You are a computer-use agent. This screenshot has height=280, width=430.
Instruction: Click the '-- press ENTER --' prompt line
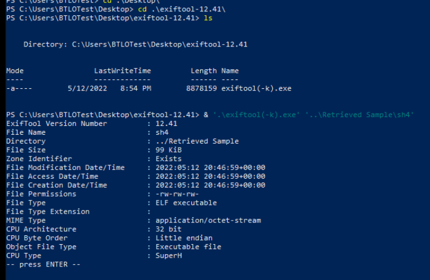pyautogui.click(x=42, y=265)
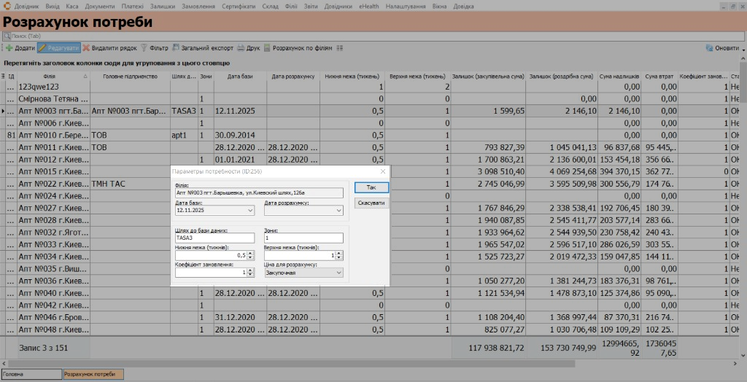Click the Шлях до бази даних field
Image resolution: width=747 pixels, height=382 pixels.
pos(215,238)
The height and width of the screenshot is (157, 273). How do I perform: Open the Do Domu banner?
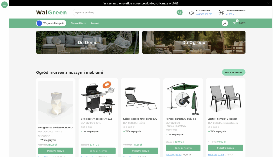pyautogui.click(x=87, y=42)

...

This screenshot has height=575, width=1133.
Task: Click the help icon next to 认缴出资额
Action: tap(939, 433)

--

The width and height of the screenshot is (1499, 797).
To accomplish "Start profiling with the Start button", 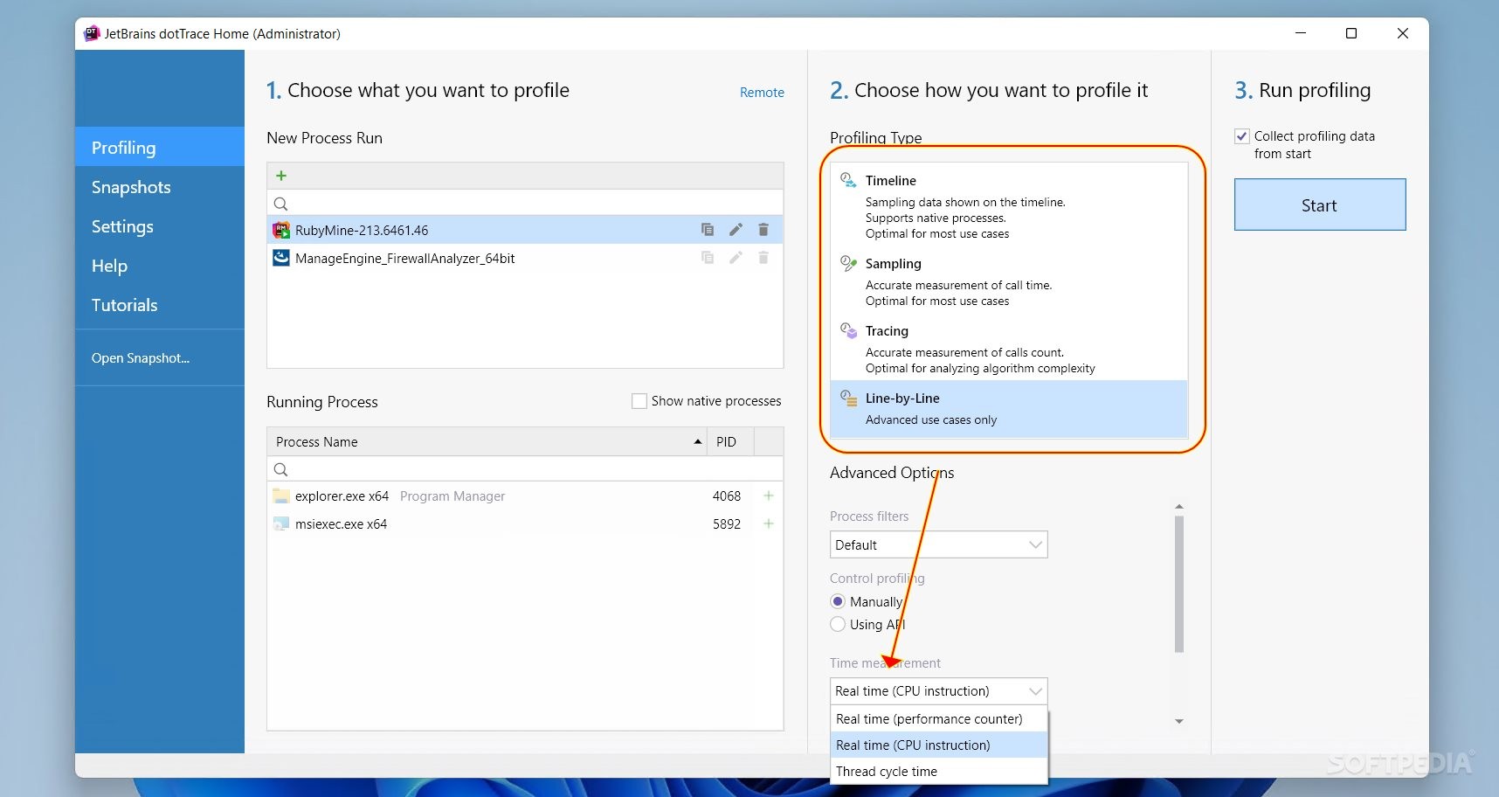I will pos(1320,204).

■ TASK STATEMENT ■
Copy out the lines from the one containing "You are a computer-use" up to and including the one containing "pos(215,238)", with the pictures left out.

■ SOLUTION FOR THIS EXERCISE ■
You are a computer-use agent. This screenshot has height=280, width=430.
Instruction: Click the '-- press ENTER --' prompt line
pyautogui.click(x=42, y=265)
Click the Шлях до бази даних field
Image resolution: width=747 pixels, height=382 pixels.
pos(215,238)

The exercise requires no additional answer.